▸ What you should do: Update the records below by replacing every instance of "Locate an element on the screen" with "Find an element on the screen", keeping everything else the same.
-=-=-=-=-
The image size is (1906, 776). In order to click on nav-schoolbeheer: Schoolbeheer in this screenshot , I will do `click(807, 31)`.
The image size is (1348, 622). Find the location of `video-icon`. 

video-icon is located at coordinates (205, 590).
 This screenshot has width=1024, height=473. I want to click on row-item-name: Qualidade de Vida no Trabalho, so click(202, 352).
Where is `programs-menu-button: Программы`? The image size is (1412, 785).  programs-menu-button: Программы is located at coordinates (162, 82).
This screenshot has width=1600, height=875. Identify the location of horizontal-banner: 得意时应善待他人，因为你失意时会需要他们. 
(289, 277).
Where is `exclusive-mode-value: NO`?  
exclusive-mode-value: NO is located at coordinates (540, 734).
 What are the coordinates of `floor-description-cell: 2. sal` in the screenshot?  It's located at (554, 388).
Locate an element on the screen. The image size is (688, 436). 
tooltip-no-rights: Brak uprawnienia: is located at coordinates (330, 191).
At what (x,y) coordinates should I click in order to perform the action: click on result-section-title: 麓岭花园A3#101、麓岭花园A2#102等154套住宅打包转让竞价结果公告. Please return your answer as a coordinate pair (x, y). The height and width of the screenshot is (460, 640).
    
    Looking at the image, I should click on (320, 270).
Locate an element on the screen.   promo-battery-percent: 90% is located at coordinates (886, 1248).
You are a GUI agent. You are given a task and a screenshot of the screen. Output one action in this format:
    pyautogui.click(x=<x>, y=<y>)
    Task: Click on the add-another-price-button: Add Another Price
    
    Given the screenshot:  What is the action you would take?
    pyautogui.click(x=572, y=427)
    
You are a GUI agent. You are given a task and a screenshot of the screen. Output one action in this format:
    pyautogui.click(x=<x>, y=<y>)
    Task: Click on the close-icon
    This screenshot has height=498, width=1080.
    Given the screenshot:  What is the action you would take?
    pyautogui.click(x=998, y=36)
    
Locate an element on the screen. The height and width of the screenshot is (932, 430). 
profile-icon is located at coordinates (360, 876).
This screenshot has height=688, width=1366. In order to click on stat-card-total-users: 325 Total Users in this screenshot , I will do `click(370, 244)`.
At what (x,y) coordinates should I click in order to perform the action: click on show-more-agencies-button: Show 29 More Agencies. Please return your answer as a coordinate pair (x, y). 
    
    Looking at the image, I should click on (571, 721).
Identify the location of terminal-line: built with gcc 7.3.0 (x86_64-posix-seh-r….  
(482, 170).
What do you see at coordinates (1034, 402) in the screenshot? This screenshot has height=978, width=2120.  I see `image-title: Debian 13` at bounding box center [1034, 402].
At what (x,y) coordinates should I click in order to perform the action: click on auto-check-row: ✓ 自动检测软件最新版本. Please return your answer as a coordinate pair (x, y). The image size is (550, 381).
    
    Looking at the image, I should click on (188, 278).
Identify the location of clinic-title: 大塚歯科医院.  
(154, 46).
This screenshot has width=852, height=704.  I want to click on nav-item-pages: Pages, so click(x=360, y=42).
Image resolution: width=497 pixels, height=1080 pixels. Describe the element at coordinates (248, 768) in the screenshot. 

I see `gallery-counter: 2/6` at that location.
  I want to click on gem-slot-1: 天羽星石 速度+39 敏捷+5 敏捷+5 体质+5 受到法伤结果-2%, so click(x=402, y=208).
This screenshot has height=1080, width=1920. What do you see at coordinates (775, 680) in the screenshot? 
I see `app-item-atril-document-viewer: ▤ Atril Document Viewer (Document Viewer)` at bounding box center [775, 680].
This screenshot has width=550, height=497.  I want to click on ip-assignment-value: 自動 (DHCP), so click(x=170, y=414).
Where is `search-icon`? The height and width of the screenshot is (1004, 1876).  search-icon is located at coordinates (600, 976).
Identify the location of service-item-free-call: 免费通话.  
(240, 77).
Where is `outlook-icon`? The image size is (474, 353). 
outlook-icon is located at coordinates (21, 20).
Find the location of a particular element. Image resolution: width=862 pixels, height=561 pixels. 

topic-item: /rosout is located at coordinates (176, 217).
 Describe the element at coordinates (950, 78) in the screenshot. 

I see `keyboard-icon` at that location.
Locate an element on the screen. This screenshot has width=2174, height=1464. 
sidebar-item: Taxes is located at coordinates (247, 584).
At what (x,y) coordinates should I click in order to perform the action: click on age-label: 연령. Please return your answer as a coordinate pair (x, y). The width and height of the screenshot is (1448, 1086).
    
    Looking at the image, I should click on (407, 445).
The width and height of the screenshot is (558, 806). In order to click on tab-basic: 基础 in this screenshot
-=-=-=-=-
▸ Answer below:
The image size is (1906, 776). In order to click on nav-schoolbeheer: Schoolbeheer in this screenshot , I will do `click(807, 31)`.
The image size is (1348, 622). Find the location of `video-icon`. 

video-icon is located at coordinates (205, 590).
 This screenshot has width=1024, height=473. I want to click on row-item-name: Qualidade de Vida no Trabalho, so click(202, 352).
Where is `programs-menu-button: Программы`? The image size is (1412, 785).  programs-menu-button: Программы is located at coordinates (162, 82).
This screenshot has width=1600, height=875. Identify the location of horizontal-banner: 得意时应善待他人，因为你失意时会需要他们. 
(289, 277).
Where is `exclusive-mode-value: NO`?  
exclusive-mode-value: NO is located at coordinates (540, 734).
 What are the coordinates of `floor-description-cell: 2. sal` in the screenshot?  It's located at (554, 388).
Find an element on the screen. The image size is (688, 436). 
tooltip-no-rights: Brak uprawnienia: is located at coordinates (330, 191).
At what (x,y) coordinates should I click in order to perform the action: click on result-section-title: 麓岭花园A3#101、麓岭花园A2#102等154套住宅打包转让竞价结果公告. Please return your answer as a coordinate pair (x, y). The height and width of the screenshot is (460, 640).
    
    Looking at the image, I should click on (320, 270).
Find an element on the screen.   promo-battery-percent: 90% is located at coordinates (886, 1248).
You are a GUI agent. You are given a task and a screenshot of the screen. Output one action in this format:
    pyautogui.click(x=<x>, y=<y>)
    Task: Click on the add-another-price-button: Add Another Price
    
    Given the screenshot:  What is the action you would take?
    pyautogui.click(x=572, y=427)
    
You are a GUI agent. You are given a task and a screenshot of the screen. Output one action in this format:
    pyautogui.click(x=<x>, y=<y>)
    Task: Click on the close-icon
    This screenshot has height=498, width=1080.
    Given the screenshot:  What is the action you would take?
    pyautogui.click(x=998, y=36)
    
Find an element on the screen. The height and width of the screenshot is (932, 430). 
profile-icon is located at coordinates (360, 876).
This screenshot has height=688, width=1366. In order to click on stat-card-total-users: 325 Total Users in this screenshot , I will do `click(370, 244)`.
At what (x,y) coordinates should I click in order to perform the action: click on show-more-agencies-button: Show 29 More Agencies. Please return your answer as a coordinate pair (x, y). 
    
    Looking at the image, I should click on (571, 721).
Identify the location of terminal-line: built with gcc 7.3.0 (x86_64-posix-seh-r….  
(482, 170).
What do you see at coordinates (1034, 402) in the screenshot? This screenshot has height=978, width=2120.  I see `image-title: Debian 13` at bounding box center [1034, 402].
At what (x,y) coordinates should I click in order to perform the action: click on auto-check-row: ✓ 自动检测软件最新版本. Please return your answer as a coordinate pair (x, y). The image size is (550, 381).
    
    Looking at the image, I should click on (188, 278).
Identify the location of clinic-title: 大塚歯科医院.  
(154, 46).
This screenshot has width=852, height=704.  I want to click on nav-item-pages: Pages, so click(x=360, y=42).
Image resolution: width=497 pixels, height=1080 pixels. Describe the element at coordinates (248, 768) in the screenshot. 

I see `gallery-counter: 2/6` at that location.
  I want to click on gem-slot-1: 天羽星石 速度+39 敏捷+5 敏捷+5 体质+5 受到法伤结果-2%, so click(x=402, y=208).
This screenshot has height=1080, width=1920. What do you see at coordinates (775, 680) in the screenshot? 
I see `app-item-atril-document-viewer: ▤ Atril Document Viewer (Document Viewer)` at bounding box center [775, 680].
This screenshot has width=550, height=497.  I want to click on ip-assignment-value: 自動 (DHCP), so click(x=170, y=414).
Where is `search-icon`? The height and width of the screenshot is (1004, 1876).  search-icon is located at coordinates (600, 976).
Identify the location of service-item-free-call: 免费通话.  
(240, 77).
Where is `outlook-icon`? The image size is (474, 353). 
outlook-icon is located at coordinates (21, 20).
Find the location of a particular element. Image resolution: width=862 pixels, height=561 pixels. 

topic-item: /rosout is located at coordinates (176, 217).
 Describe the element at coordinates (950, 78) in the screenshot. 

I see `keyboard-icon` at that location.
Find an element on the screen. This screenshot has width=2174, height=1464. 
sidebar-item: Taxes is located at coordinates (247, 584).
At what (x,y) coordinates should I click in order to perform the action: click on age-label: 연령. Please return your answer as a coordinate pair (x, y). The width and height of the screenshot is (1448, 1086).
    
    Looking at the image, I should click on (407, 445).
The width and height of the screenshot is (558, 806). In order to click on tab-basic: 基础 in this screenshot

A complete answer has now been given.